=== EXERCISE REQUIREMENTS ===
With pictures left out, copy exactly every line from the one containing "Task: Close the dialog with the X icon" through the end of the material.

=== RECORD SET ===
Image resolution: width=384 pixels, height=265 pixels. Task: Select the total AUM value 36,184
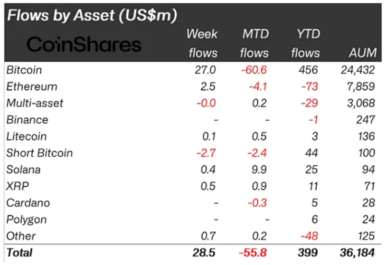coord(355,252)
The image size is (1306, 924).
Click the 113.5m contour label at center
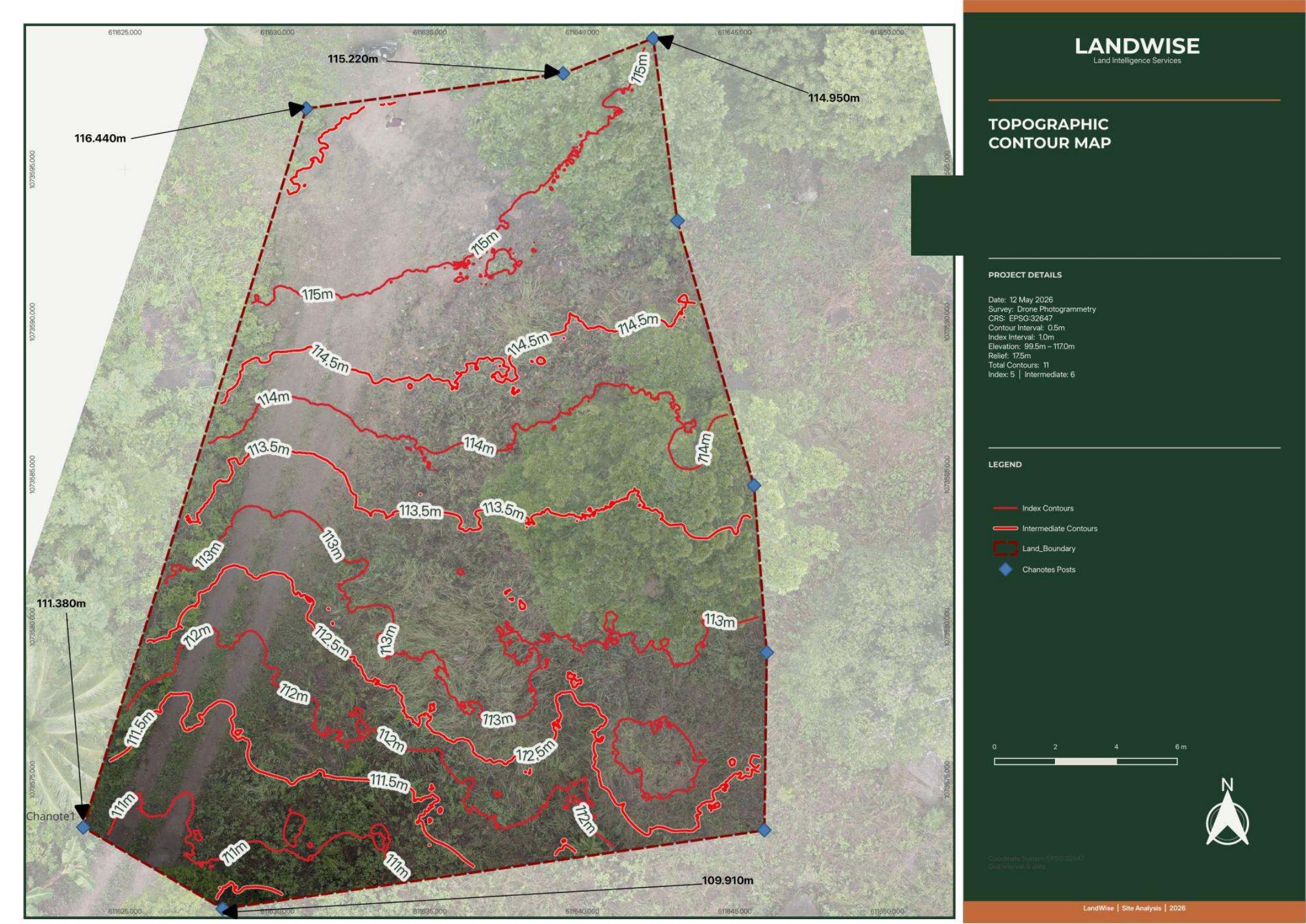tap(420, 511)
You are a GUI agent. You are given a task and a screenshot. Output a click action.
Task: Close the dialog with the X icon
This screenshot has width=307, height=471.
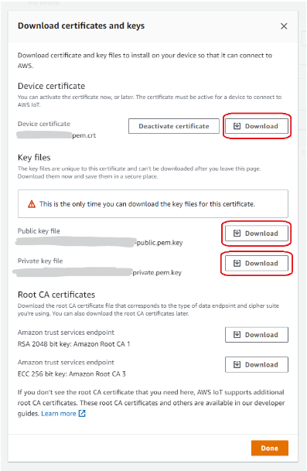[284, 26]
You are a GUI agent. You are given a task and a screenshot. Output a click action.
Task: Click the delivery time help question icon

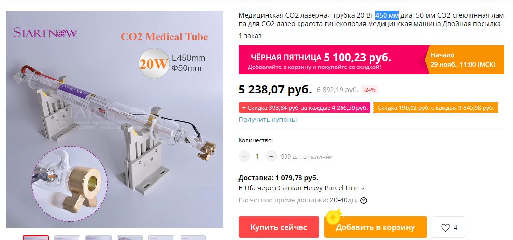click(363, 200)
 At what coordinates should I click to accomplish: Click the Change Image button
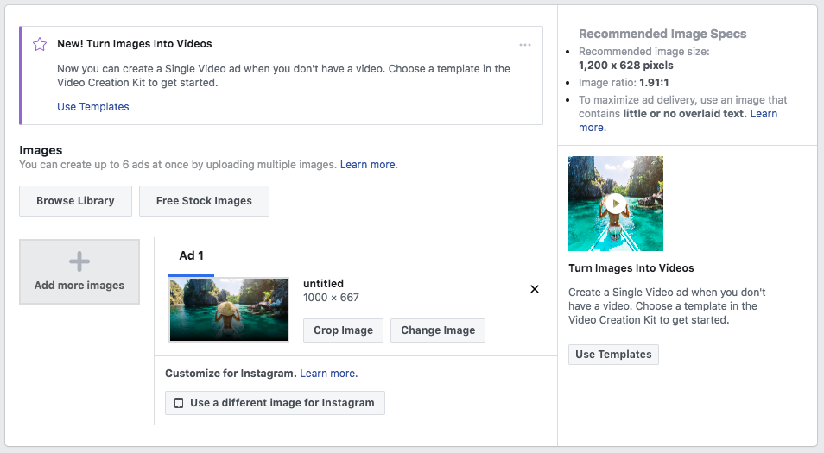pos(438,330)
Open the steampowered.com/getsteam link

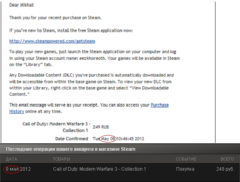[52, 41]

=== ANSWER BOX ===
Task: Close the dialog with the X icon
This screenshot has width=307, height=471.
[284, 26]
You are a GUI agent. You are given a task and a screenshot. Output a click action.
Task: Click the delivery time help question icon

click(363, 200)
 At what coordinates should I click to accomplish: Click the Change Image button
pos(438,330)
Open the steampowered.com/getsteam link

[52, 41]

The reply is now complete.